*EXERCISE DIRECTIONS:* All of these records need to be duplicated exactly.

*EXERCISE MATERIAL:*

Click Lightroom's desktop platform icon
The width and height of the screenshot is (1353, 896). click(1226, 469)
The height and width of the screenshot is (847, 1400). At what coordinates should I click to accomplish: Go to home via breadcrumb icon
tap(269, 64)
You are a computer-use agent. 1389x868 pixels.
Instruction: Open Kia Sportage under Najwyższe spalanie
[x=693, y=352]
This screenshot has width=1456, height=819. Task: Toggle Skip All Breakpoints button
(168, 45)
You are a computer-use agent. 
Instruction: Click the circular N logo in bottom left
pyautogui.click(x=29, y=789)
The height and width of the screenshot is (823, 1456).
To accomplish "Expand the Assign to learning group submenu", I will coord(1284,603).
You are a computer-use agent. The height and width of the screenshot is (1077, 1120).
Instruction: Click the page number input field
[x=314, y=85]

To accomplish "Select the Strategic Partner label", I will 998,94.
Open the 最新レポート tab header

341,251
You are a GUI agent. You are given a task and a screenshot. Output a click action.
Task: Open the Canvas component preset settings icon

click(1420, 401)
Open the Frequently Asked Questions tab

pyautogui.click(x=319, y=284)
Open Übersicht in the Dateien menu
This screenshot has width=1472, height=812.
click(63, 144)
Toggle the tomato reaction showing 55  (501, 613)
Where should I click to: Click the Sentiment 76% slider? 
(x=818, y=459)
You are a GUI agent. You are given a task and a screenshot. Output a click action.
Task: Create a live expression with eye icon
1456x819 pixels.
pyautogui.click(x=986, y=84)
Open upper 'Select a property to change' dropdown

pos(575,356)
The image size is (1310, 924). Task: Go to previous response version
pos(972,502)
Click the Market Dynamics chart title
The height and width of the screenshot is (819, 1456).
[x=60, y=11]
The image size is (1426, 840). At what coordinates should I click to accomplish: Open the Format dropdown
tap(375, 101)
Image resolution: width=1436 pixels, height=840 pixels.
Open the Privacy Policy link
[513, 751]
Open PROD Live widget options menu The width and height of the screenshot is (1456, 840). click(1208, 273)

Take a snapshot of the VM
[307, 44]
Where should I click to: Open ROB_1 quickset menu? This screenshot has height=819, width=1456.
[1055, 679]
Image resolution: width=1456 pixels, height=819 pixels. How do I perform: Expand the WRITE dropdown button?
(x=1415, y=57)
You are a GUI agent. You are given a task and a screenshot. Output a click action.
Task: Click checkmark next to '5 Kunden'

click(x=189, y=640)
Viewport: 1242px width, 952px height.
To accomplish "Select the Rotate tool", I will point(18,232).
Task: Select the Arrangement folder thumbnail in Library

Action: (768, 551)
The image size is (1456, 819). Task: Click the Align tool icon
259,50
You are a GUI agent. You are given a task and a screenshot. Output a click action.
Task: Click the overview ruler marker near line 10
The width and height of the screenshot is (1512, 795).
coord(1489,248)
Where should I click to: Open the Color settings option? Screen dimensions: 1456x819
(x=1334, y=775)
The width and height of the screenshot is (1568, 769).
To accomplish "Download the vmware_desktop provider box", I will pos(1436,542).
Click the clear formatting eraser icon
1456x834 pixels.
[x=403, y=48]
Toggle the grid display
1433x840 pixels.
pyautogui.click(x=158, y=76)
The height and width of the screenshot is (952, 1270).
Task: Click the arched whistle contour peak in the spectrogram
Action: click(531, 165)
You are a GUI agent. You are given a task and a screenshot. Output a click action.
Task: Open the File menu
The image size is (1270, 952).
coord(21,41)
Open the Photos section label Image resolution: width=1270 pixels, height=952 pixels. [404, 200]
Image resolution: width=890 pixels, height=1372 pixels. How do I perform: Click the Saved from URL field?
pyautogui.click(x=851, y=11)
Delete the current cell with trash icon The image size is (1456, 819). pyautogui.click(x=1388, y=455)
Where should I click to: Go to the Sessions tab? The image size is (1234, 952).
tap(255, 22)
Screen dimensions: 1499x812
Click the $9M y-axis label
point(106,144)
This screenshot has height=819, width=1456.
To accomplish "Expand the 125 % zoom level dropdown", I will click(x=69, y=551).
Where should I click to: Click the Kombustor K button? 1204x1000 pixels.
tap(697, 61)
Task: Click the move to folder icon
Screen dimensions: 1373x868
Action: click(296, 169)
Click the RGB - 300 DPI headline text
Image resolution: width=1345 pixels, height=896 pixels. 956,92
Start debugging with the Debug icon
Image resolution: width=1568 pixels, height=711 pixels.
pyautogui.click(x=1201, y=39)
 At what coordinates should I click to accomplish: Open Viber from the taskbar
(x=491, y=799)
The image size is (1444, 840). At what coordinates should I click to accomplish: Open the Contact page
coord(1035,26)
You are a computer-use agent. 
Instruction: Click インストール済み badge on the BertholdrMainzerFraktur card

*SOLUTION BELOW:*
Click Lightroom's desktop platform icon
The width and height of the screenshot is (1353, 896). click(1226, 469)
The height and width of the screenshot is (847, 1400). At what coordinates should I click to accomplish: Go to home via breadcrumb icon
tap(269, 64)
You are a computer-use agent. 1389x868 pixels.
Instruction: Open Kia Sportage under Najwyższe spalanie
[x=693, y=352]
This screenshot has width=1456, height=819. Task: Toggle Skip All Breakpoints button
(168, 45)
You are a computer-use agent. 
Instruction: Click the circular N logo in bottom left
pyautogui.click(x=29, y=789)
The height and width of the screenshot is (823, 1456).
To accomplish "Expand the Assign to learning group submenu", I will coord(1284,603).
You are a computer-use agent. The height and width of the screenshot is (1077, 1120).
Instruction: Click the page number input field
[x=314, y=85]

To accomplish "Select the Strategic Partner label", I will 998,94.
Open the 最新レポート tab header

341,251
You are a GUI agent. You are given a task and a screenshot. Output a click action.
Task: Open the Canvas component preset settings icon

click(1420, 401)
Open the Frequently Asked Questions tab

pyautogui.click(x=319, y=284)
Open Übersicht in the Dateien menu
This screenshot has width=1472, height=812.
click(63, 144)
Toggle the tomato reaction showing 55  (501, 613)
Where should I click to: Click the Sentiment 76% slider? 
(x=818, y=459)
You are a GUI agent. You are given a task and a screenshot. Output a click action.
Task: Create a live expression with eye icon
1456x819 pixels.
pyautogui.click(x=986, y=84)
Open upper 'Select a property to change' dropdown

pos(575,356)
The image size is (1310, 924). Task: Go to previous response version
pos(972,502)
Click the Market Dynamics chart title
The height and width of the screenshot is (819, 1456).
[x=60, y=11]
The image size is (1426, 840). At what coordinates should I click to accomplish: Open the Format dropdown
tap(375, 101)
Image resolution: width=1436 pixels, height=840 pixels.
Open the Privacy Policy link
[513, 751]
Open PROD Live widget options menu The width and height of the screenshot is (1456, 840). click(1208, 273)

Take a snapshot of the VM
[307, 44]
Where should I click to: Open ROB_1 quickset menu? This screenshot has height=819, width=1456.
[1055, 679]
Image resolution: width=1456 pixels, height=819 pixels. How do I perform: Expand the WRITE dropdown button?
(x=1415, y=57)
You are a GUI agent. You are given a task and a screenshot. Output a click action.
Task: Click checkmark next to '5 Kunden'

click(x=189, y=640)
Viewport: 1242px width, 952px height.
To accomplish "Select the Rotate tool", I will point(18,232).
Task: Select the Arrangement folder thumbnail in Library

Action: (768, 551)
The image size is (1456, 819). Task: Click the Align tool icon
259,50
You are a GUI agent. You are given a task and a screenshot. Output a click action.
Task: Click the overview ruler marker near line 10
The width and height of the screenshot is (1512, 795).
coord(1489,248)
Where should I click to: Open the Color settings option? Screen dimensions: 1456x819
(x=1334, y=775)
The width and height of the screenshot is (1568, 769).
To accomplish "Download the vmware_desktop provider box", I will pos(1436,542).
Click the clear formatting eraser icon
1456x834 pixels.
[x=403, y=48]
Toggle the grid display
1433x840 pixels.
pyautogui.click(x=158, y=76)
The height and width of the screenshot is (952, 1270).
Task: Click the arched whistle contour peak in the spectrogram
Action: click(531, 165)
You are a GUI agent. You are given a task and a screenshot. Output a click action.
Task: Open the File menu
The image size is (1270, 952).
coord(21,41)
Open the Photos section label Image resolution: width=1270 pixels, height=952 pixels. [404, 200]
Image resolution: width=890 pixels, height=1372 pixels. How do I perform: Click the Saved from URL field?
pyautogui.click(x=851, y=11)
Delete the current cell with trash icon The image size is (1456, 819). pyautogui.click(x=1388, y=455)
Where should I click to: Go to the Sessions tab? The image size is (1234, 952).
tap(255, 22)
Screen dimensions: 1499x812
Click the $9M y-axis label
point(106,144)
This screenshot has height=819, width=1456.
To accomplish "Expand the 125 % zoom level dropdown", I will click(x=69, y=551).
Where should I click to: Click the Kombustor K button? 1204x1000 pixels.
tap(697, 61)
Task: Click the move to folder icon
Screen dimensions: 1373x868
Action: click(296, 169)
Click the RGB - 300 DPI headline text
Image resolution: width=1345 pixels, height=896 pixels. 956,92
Start debugging with the Debug icon
Image resolution: width=1568 pixels, height=711 pixels.
pyautogui.click(x=1201, y=39)
 At what coordinates should I click to accomplish: Open Viber from the taskbar
(x=491, y=799)
The image size is (1444, 840). At what coordinates should I click to accomplish: Open the Contact page
coord(1035,26)
You are a computer-use agent. 
Instruction: Click インストール済み badge on the BertholdrMainzerFraktur card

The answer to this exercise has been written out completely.